The National Weather Service issued a "red flag warning" across the entire San Francisco Bay Area and Central Coast, warning that fast-moving storms and dry lightning may strike between 5 a.m. Sunday, and 5 p.m. Monday. The storms will have "limited moisture."

Those dry lightning strikes may lead to an "increase in wildfire starts in proximity to thunderstorms," according to the weather service.

Also Saturday, Cal Fire Chief Sean Kavanaugh said the LNU complex in the North Bay Area is now the second-largest wildfire in state history.
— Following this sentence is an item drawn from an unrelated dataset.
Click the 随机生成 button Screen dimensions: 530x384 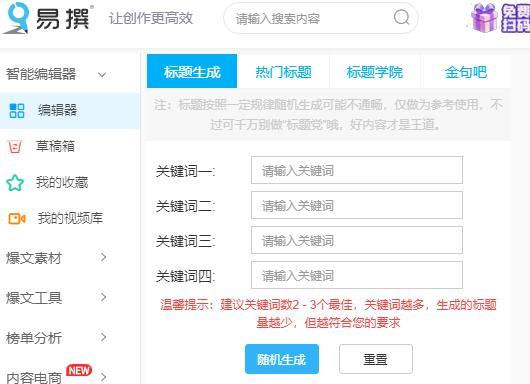click(x=282, y=359)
The SCU complex burning in Santa Clara and neighboring counties is the third.


Latest Developments

When separate fires are burning near each other Cal Fire often dubs them "complexes." There are three such massive groups of fires currently burning in and around the Bay Area:

  • LNU Lightning Complex: Sonoma, Napa, Solano, Yolo, Lake counties (including the Hennessey, Gamble, Walbridge, Meyers and Green fires)
  • SCU Lightning Complex: Santa Clara, Alameda, Contra Costa, San Joaquin, Stanislaus counties (including fires in the Deer, Calaveras and Canyon zones)
  • CZU August Lightning Complex: San Mateo and Santa Cruz counties (including the Warnella, Waddell fires)

LNU Lightning Complex

Click on each of the following links to see each county's evacuation updates: Napa CountySolano CountyLake CountyYolo County and Sonoma County.

The LNU complex of fires, ignited by lightning strikes in Napa early Monday morning, consists of seven separate blazes raging across five different counties, including Sonoma, Napa, Solano and small sections of Yolo and Lake counties. As of Saturday the fire complex had grown exponentially to more than 314,207 acres. So far, the blazes have claimed the lives of five people and destroyed nearly 560 homes and other buildings, while continuing to threaten 30,500 more structures. The fires were 15% contained as of Saturday afternoon.

SCU Complex

The SCU Lightning Complex is approximately 20 separate fires broken into three zones: the Canyon, Calaveras Zone and Deer zones. As of Saturday morning, the fires had collectively burned 291,968 acres — the seventh-largest complex in California history — and were 10% contained, Cal Fire said. The blazes are largely burning in steep, rugged terrain in mostly less populous areas across Santa Clara, Alameda, Contra Costa, San Joaquin and Stanislaus counties, and have led to some evacuation orders, mainly near San Jose, with four injuries reported. The fires have so far destroyed five structures and are threatening more than 20,065 others.

CZU Lightning Complex

The CZU August Lightning Complex consists of multiple smaller lightning-sparked fires in the Santa Cruz mountains that merged into a massive blaze in Santa Cruz and San Mateo counties, forcing more than 77,000 residents to evacuate, including the entire UC Santa Cruz campus. As of Saturday evening, the fires had burned 63,000 acres and were 5% contained.